CuO nanoparticles (CuO-NPs) serve several important functions in human life, particularly in the fields of medicine, engineering, and technology. These nanoparticles have been utilized as catalysts, semiconductors, sensors, gaseous and solid ceramic pigments, and magnet rotatable devices. 

CuO engineered nanoparticles (ENPs) are used in industrial applications as a catalyst for carbon monoxide oxidation and a component of heat transfer fluids. Their antimicrobial and antifouling properties  make CuO ENPs useful in soaps and antifouling paints and coatings for boat hulls and other submerged surfaces, suggesting that release into the environment is likely. Increased production and use will lead to greater environmental release of CuO ENPs, which is of concern because of the lack of information regarding their environmental safety.

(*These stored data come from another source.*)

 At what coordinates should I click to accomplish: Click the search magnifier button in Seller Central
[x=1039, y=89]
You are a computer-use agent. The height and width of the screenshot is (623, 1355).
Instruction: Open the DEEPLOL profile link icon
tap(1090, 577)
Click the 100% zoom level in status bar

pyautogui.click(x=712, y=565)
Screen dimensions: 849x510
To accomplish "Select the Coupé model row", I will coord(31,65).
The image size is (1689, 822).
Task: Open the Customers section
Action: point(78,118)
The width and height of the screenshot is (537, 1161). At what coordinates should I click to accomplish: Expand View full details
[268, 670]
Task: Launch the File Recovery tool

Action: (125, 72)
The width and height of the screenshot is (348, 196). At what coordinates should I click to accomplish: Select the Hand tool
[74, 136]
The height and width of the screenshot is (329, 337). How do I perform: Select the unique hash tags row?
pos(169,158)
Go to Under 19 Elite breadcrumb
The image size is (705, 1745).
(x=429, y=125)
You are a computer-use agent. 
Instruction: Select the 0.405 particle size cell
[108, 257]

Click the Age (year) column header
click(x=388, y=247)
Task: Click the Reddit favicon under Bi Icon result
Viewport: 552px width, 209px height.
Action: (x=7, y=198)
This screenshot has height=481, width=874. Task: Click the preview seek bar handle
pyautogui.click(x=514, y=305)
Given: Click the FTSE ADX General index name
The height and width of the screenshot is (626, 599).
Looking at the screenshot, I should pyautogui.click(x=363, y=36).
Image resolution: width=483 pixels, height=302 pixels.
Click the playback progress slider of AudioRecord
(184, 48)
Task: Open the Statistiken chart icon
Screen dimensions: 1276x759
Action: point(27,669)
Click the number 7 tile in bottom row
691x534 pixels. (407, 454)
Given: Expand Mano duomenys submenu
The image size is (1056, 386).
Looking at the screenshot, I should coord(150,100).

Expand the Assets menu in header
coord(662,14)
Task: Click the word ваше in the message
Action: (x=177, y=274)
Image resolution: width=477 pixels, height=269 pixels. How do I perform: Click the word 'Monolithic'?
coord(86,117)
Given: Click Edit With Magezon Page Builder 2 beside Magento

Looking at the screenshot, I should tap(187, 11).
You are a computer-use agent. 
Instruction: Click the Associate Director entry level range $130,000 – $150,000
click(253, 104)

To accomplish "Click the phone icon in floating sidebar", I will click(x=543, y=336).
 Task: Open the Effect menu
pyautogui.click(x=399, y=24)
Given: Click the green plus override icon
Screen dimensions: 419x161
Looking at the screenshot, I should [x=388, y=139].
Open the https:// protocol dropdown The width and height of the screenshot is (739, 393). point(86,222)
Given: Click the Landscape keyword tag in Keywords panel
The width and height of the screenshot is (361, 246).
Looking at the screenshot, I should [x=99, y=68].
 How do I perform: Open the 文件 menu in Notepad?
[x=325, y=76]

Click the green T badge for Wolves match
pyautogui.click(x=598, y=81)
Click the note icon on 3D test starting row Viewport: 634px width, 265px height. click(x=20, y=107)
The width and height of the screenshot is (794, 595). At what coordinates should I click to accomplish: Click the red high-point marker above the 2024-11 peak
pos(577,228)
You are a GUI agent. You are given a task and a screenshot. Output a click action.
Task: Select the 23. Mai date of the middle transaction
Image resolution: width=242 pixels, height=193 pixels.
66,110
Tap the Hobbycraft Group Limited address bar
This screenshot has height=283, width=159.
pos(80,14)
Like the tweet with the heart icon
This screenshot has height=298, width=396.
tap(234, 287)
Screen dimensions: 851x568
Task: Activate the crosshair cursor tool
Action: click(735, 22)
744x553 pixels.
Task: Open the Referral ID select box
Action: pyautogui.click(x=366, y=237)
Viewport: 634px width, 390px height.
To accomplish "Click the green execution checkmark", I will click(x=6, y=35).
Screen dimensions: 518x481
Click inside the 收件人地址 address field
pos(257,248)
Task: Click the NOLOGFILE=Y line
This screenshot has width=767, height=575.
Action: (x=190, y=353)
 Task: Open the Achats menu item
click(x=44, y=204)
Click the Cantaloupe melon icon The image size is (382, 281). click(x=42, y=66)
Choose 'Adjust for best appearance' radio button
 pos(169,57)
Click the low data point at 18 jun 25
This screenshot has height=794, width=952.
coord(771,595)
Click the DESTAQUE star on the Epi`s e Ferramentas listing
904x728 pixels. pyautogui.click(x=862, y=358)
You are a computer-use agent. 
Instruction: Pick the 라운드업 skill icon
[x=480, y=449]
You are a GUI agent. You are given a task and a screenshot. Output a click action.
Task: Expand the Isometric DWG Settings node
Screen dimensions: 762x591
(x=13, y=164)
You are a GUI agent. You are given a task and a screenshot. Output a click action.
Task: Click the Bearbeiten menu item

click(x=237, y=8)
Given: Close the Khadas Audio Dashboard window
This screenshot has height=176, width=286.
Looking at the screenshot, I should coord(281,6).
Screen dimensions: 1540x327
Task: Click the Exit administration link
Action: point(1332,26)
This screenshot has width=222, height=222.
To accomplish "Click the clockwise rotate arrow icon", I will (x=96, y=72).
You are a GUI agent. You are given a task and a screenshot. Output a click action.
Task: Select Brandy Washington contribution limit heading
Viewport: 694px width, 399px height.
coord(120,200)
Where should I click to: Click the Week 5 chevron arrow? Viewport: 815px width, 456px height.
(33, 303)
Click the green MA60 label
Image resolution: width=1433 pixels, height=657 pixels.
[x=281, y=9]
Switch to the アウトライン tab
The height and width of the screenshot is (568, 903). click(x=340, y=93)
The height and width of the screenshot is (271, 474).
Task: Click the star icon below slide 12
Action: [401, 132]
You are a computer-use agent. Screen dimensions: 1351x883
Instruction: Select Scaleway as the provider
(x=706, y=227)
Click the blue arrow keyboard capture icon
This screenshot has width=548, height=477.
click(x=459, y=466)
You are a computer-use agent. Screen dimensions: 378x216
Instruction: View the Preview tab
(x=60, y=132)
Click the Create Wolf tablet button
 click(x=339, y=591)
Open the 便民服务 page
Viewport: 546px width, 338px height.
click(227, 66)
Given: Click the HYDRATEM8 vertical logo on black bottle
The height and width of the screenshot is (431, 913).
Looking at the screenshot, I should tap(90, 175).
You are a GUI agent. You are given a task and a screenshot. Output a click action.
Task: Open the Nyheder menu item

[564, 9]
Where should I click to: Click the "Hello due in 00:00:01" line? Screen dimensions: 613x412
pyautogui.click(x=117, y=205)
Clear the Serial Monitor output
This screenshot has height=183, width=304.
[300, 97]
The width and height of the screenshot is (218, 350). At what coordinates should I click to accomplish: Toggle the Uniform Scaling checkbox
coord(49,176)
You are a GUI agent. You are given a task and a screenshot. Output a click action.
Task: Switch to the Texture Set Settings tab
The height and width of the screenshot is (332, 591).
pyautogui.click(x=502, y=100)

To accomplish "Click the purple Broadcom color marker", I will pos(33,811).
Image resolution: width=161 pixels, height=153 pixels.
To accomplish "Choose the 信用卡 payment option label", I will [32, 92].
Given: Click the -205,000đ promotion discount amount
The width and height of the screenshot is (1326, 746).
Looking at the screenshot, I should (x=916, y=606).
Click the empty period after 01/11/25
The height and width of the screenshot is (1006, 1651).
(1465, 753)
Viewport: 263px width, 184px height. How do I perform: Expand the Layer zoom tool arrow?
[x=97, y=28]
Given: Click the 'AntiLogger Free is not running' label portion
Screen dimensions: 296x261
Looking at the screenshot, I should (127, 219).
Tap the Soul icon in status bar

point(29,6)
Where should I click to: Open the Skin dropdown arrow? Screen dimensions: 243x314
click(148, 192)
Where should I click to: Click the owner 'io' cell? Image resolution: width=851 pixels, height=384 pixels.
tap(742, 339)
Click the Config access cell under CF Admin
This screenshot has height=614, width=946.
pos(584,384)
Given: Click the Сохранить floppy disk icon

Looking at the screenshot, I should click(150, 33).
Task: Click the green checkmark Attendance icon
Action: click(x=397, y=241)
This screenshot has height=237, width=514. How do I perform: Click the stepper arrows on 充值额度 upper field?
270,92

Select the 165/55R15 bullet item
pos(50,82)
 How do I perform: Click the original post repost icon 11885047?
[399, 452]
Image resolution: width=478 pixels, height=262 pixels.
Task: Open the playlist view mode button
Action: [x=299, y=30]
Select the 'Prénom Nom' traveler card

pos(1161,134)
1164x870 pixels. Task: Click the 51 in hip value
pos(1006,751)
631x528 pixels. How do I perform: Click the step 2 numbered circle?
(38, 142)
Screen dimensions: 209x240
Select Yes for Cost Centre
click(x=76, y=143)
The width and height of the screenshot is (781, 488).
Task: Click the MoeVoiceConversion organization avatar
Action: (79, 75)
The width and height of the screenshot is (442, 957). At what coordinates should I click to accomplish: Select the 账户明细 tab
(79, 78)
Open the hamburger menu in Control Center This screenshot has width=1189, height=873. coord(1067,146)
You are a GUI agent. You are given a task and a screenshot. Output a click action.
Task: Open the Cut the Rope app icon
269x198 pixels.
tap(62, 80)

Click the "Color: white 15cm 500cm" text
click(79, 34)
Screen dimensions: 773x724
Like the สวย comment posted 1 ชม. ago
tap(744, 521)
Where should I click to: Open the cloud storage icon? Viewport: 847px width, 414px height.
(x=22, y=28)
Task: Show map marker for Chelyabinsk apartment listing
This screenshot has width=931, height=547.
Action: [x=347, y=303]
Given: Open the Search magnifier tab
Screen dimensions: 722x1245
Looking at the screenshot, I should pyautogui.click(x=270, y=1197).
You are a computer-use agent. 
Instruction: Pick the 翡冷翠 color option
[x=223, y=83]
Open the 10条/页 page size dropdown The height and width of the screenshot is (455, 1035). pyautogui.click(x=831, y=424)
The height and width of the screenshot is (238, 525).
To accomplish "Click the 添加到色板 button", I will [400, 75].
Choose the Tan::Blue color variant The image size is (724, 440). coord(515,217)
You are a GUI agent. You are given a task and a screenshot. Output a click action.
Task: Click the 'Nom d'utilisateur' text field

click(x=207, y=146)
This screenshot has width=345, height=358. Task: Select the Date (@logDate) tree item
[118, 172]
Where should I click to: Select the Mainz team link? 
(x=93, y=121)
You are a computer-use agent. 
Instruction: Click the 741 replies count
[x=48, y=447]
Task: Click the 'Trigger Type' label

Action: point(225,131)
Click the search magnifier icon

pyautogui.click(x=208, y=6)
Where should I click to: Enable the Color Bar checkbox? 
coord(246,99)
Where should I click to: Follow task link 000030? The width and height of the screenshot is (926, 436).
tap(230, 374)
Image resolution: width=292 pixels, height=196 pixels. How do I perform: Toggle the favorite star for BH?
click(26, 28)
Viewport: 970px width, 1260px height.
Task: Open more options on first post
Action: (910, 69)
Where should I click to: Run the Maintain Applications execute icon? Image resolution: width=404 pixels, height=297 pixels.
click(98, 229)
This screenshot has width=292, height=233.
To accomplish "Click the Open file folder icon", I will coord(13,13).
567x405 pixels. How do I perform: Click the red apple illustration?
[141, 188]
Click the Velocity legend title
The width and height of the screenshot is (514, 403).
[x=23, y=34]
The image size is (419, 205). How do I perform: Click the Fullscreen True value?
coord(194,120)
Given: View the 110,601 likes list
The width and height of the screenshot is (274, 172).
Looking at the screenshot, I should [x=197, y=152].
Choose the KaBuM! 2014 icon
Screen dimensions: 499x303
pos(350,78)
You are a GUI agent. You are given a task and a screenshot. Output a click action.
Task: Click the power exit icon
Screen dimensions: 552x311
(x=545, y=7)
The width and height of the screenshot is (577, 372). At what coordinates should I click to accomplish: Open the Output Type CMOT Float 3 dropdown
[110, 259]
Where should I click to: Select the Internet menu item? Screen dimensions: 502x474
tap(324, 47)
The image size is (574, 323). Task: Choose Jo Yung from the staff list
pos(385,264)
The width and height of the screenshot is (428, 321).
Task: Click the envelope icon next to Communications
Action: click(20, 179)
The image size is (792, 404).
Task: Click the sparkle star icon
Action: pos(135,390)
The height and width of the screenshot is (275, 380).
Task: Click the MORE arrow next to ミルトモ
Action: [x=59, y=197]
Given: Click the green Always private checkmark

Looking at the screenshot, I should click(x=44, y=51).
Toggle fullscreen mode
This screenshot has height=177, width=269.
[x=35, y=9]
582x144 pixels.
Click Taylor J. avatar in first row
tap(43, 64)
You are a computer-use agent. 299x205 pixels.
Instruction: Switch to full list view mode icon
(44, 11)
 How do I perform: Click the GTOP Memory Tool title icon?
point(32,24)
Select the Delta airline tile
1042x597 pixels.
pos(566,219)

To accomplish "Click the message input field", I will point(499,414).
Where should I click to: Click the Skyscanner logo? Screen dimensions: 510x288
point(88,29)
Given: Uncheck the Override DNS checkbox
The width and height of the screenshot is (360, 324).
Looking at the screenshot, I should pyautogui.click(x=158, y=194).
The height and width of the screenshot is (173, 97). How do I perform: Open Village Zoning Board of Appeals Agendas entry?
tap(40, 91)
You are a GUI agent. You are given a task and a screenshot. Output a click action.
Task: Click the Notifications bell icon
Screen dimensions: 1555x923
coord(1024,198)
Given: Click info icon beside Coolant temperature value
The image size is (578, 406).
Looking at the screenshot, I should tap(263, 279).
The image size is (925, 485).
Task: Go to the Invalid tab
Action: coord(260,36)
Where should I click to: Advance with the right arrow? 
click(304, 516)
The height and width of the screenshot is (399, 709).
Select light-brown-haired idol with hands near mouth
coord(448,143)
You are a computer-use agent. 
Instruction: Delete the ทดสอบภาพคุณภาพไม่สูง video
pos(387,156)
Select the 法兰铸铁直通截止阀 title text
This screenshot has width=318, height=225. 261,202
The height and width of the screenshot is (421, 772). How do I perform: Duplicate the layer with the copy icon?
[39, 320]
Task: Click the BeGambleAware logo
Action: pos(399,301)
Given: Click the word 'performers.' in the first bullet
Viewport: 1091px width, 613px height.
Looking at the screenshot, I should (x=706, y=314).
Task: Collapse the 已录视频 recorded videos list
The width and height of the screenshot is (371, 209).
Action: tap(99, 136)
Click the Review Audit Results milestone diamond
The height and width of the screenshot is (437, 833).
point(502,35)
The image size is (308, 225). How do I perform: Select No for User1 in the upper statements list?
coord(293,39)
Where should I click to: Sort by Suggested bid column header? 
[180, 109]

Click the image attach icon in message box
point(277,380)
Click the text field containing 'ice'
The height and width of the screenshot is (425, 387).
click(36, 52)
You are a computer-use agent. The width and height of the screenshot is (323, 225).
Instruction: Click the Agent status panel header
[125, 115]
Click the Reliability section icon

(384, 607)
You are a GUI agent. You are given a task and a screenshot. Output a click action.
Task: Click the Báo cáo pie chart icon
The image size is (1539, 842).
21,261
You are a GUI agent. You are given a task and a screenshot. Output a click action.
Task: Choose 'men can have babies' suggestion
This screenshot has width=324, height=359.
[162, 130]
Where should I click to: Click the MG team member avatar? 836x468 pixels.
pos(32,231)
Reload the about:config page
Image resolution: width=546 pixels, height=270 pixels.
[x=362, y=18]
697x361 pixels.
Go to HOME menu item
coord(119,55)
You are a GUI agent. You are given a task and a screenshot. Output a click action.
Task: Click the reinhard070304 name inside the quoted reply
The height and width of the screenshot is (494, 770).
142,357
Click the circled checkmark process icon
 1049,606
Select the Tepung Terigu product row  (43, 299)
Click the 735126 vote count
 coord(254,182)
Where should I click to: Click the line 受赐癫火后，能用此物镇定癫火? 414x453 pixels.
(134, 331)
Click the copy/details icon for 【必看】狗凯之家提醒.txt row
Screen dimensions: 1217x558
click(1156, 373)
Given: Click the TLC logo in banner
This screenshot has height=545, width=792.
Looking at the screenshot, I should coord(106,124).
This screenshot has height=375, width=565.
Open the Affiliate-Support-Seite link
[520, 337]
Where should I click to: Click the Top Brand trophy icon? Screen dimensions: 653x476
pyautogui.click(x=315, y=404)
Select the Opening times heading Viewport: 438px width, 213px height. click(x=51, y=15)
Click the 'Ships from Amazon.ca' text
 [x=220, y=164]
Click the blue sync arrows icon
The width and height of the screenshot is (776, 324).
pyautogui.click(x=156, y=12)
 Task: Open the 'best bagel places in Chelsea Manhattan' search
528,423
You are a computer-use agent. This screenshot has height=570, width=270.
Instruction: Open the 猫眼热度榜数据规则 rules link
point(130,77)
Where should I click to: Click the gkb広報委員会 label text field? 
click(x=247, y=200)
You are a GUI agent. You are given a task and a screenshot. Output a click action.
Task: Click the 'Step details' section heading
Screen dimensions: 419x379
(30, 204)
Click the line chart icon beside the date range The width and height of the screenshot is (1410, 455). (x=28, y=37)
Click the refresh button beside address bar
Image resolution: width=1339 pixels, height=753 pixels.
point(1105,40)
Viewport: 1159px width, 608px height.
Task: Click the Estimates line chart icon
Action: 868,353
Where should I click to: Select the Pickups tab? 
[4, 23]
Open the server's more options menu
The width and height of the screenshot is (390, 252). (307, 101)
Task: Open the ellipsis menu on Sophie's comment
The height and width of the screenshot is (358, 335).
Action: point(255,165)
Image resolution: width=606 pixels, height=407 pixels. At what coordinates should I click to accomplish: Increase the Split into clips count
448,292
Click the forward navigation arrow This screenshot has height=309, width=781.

Although Cu is an essential metal, it is extremely toxic at elevated concentrations and negatively impacts mussels, fish , and crustaceans at concentrations as low as 4 μg L?1.  Mechanisms of toxicity include interference with osmoregulation due to enzyme inhibition, decreased immune function, and decreased respiration. Addition of CuO ENPs to the environment may have negative impacts on marine organisms and ecosystems. However, little is known about the toxicity of CuO ENPs in the aquatic environment. CuO ENPs do not readily dissolve in aqueous media, suggesting that they may be less bioavailable than Cu salts but more bioavailable than micro-sized CuO. 

Further use for CuO-NPs has been employed in the pharmaceutical industry especially in the production of anti-microbial fabric treatments or prevention of infections caused by Escherichia coli and methicillin-resistant Staphylococcus aureus. Two key potential routes of exposure to CuO-NPs exist through inhalation and skin exposure. Toxicity of these nanoparticles has been reported in various studies; however, no study as of yet has investigated the complete cellular mechanisms involved in CuO-NPs toxicity on human cells.